I thought about this after reading a book, Freedom’s Champion, by the late, former U.S. Senator from Illinois, Paul Simon. The book is about someone who I previously knew nothing about, Elijah Lovejoy, the first white person in the USA, according to Simon, who was killed because of his public opposition to slavery. He was killed in the middle of the night on November 7th, 1837 while attempting to prevent a racist, pro-slavery mob from destroying the printing press on which he published the firmly anti-slavery Alton Observer in Alton, Illinois, across the river from St. Louis.
Lovejoy was a product of his times and his upbringing, and he was not without prejudices. He was a bigoted anti-Catholic. Up until the last year or so of his death at the age of 35, he was against slavery but saw the solution as the return of enslaved Africans to their home continent, not abolition, freedom and “40 acres and a mule.” However, he was a devout Christian minister who tried to live by his beliefs no matter what the cost.
As Simon reports, Lovejoy’s death had a tremendous national impact. “Those who killed Lovejoy and destroyed his printing press thought they were helping the cause of slavery, but they could not have helped the antislavery cause more. His death became one of the two greatest boosts the antislavery movement had from the day of independence to the outbreak of the Civil War, the other being the publication of Uncle Tom’s Cabin… Within weeks after Lovejoy’s death, membership in antislavery societies multiplied, and antislavery sentiment increased.”
At a meeting in Union, Ohio following the murder, John Brown made his public commitment to the antislavery cause, saying, “Here, before God, in the presence of these witnesses, from this time I consecrate my life to the destruction of slavery.”
Following Lovejoy’s death, Wendell Phillips in Boston gave up his law practice to join William Lloyd Garrison’s group of abolitionists. Phillips became one of the most eloquent and consistent, national abolitionist leaders and a prominent labor movement supporter.
Simon cogently puts Lovejoy’s death in its proper context: “Most changes in history are not made by intellectual giants who sweep across the pages of our history books but rather by people who do not seem fitted to stand foremost in a great struggle; they simply have certain beliefs and are willing patiently but firmly and courageously to support them.”
A more recent example is Cameron Austin of Shelbyville, Illinois, who died after a years-long struggle with hepatitis a couple of months ago at the age of 54. In the words of rank-and-file labor leader Mike Griffin, Cameron was an autoworker who was “a devout member of United Auto Workers Local 751, representing workers at Caterpillar in Decatur, Il. During the labor wars in the nineties, as a rank and file member, Cameron became a leader and an international ambassador on behalf of his besieged local. He was instrumental in keeping top UAW officials from selling out the more than 150 illegally terminated strikers fired by Caterpillar in a ruthless assault on its employees nationwide … In the more than six years Local 751 worked without a contract, Cameron fought valiantly to bring justice to thousands of Caterpillar workers throughout the Cat chain.”

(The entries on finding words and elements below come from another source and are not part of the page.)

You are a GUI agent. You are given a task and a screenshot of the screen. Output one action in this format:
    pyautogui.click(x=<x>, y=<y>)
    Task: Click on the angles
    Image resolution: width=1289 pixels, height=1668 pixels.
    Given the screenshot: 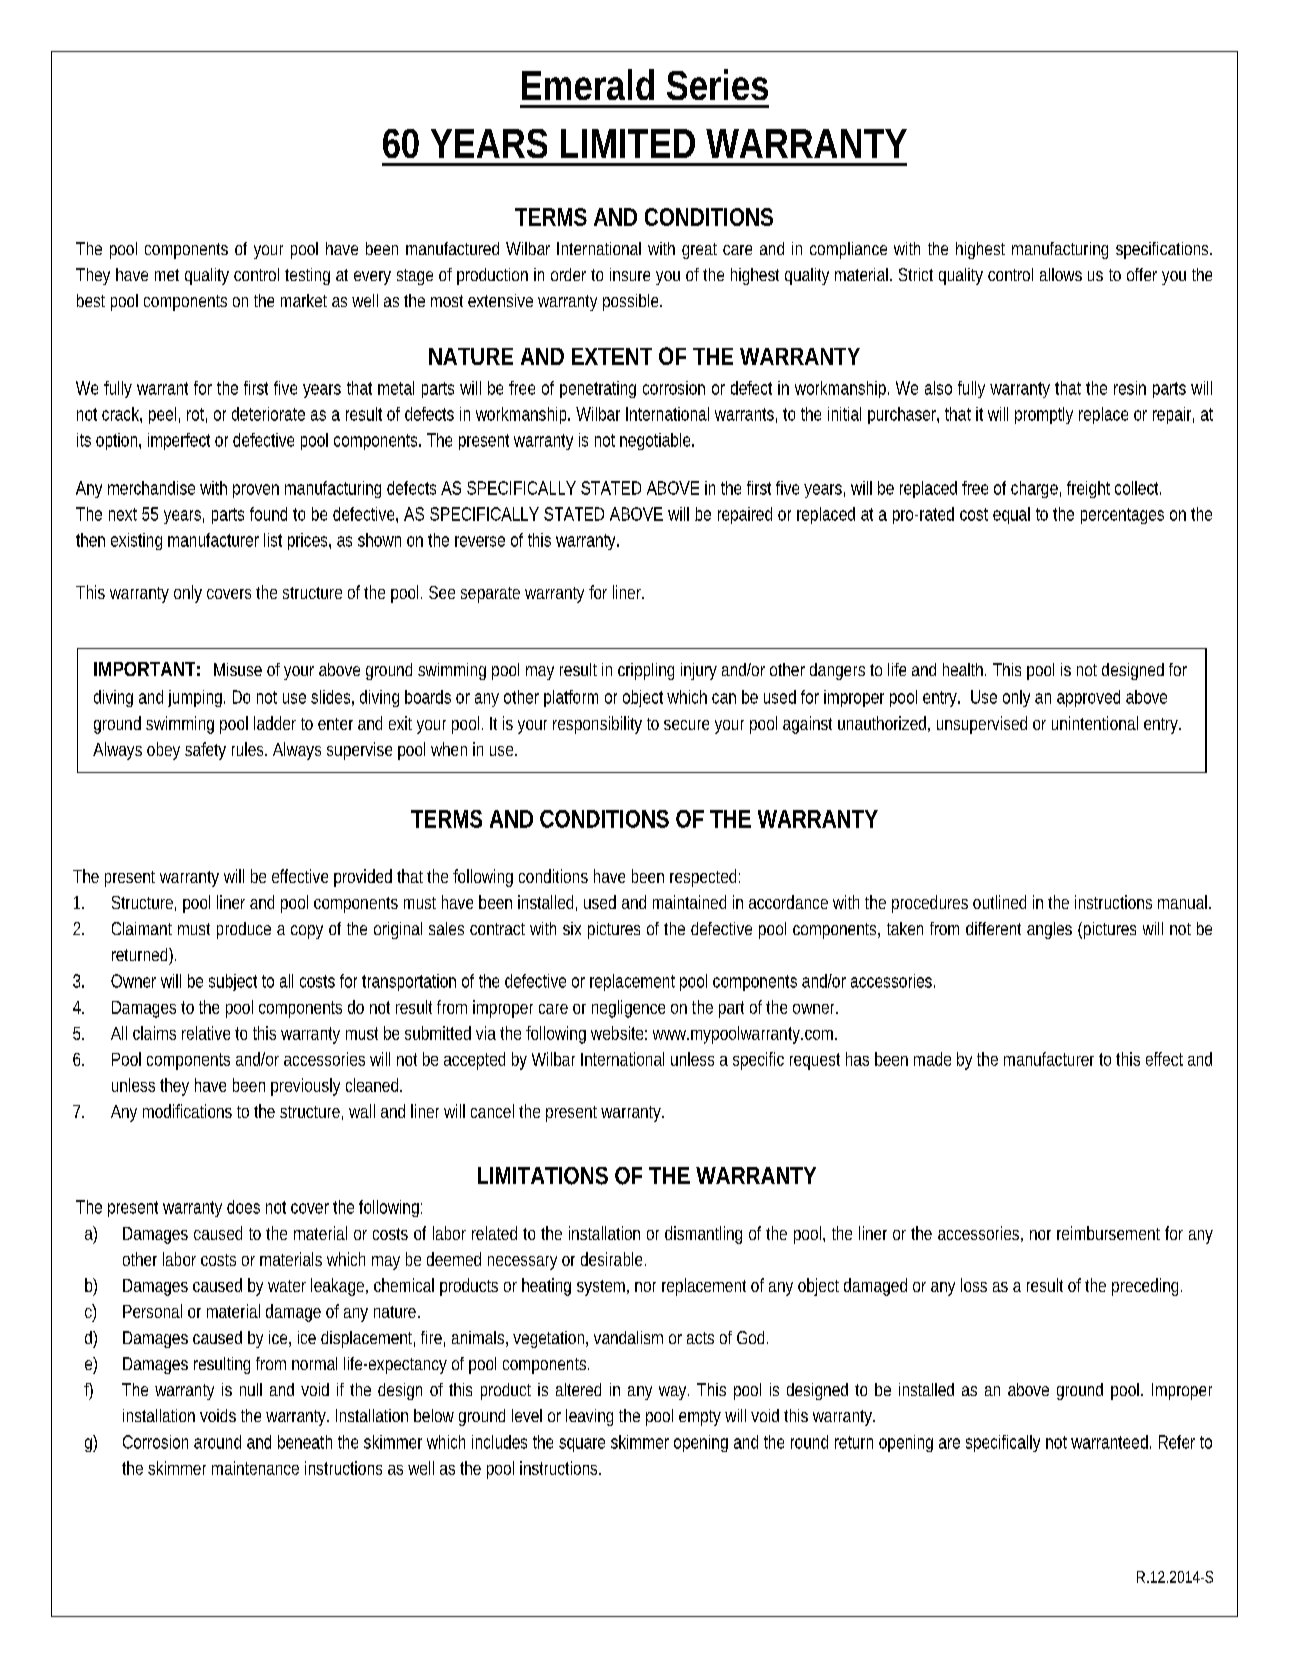 What is the action you would take?
    pyautogui.click(x=1049, y=930)
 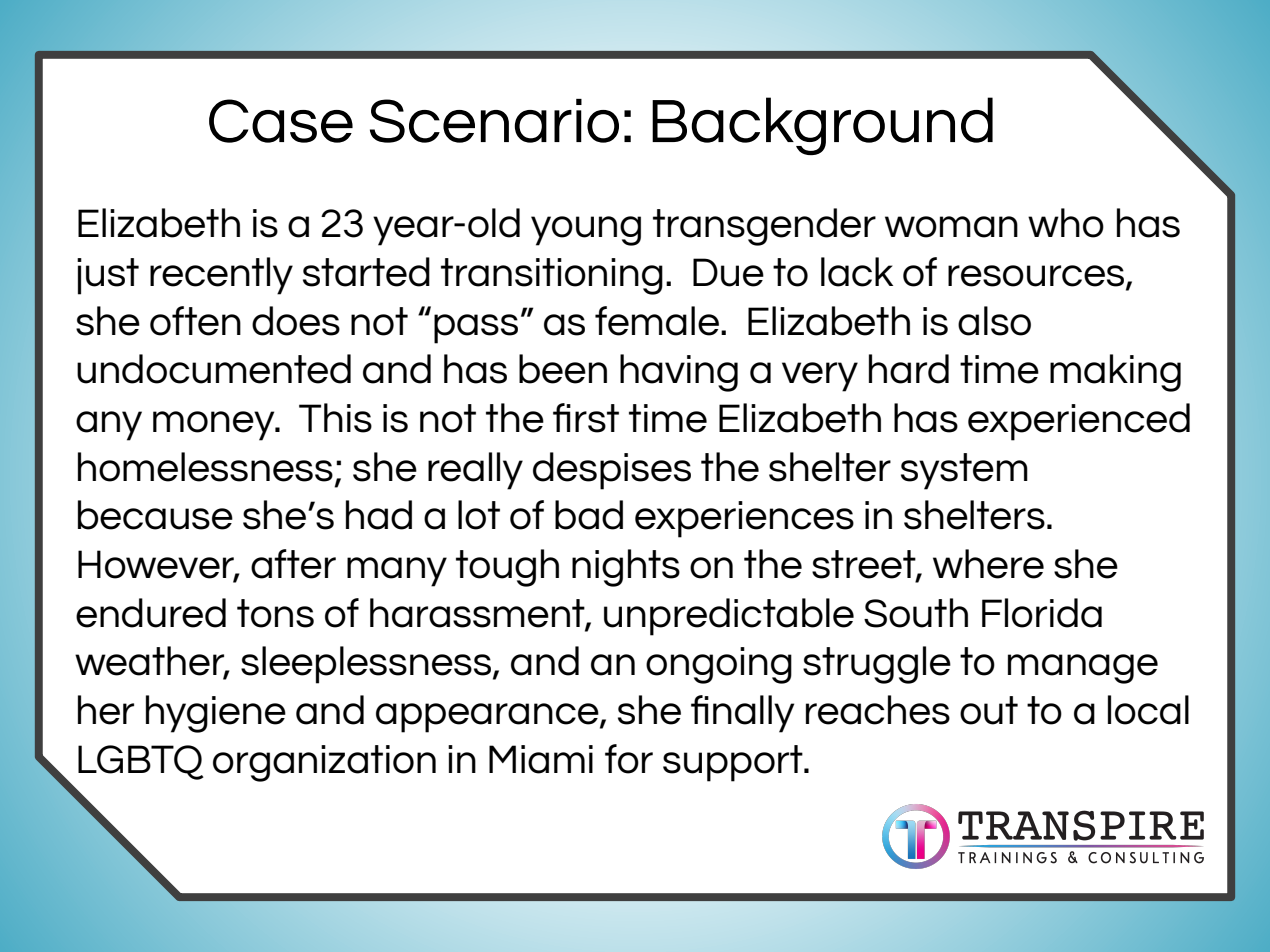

Griffin explains in his moving obituary that “in the Caterpillar plant, Cameron served as an employee assistance representative who worked tirelessly to lift his brothers and sisters from the trappings of alcoholism and drug abuse. There is no question that Cameron saved many fellow workers from losing their jobs and families, and was always available to counsel fellow union members discreetly and in confidence…
“In the end, when the physical heart failed Cameron, the heart that he gave to his precious union, to his fellow man, never wavered, and it was that heart that defined the existence of Cameron Austin.”
Follow your heart. That’s the way forward for us as individuals and as a progressive movement for fundamental, revolutionary change. Follow our hearts, live by love, work for a society and a world in which love is the motivating force guiding how we organize our economic, political, social and cultural life.
And act on your beliefs no matter what the cost. Let conscience be our guide. Build a supportive movement culture that enables more and more people to do this. These ways and these ways only keep us on the right road, allow each of us to use properly the one thing we are all given, our one life.
* Ted Glick is on the 83rd day of a Climate Emergency Fast.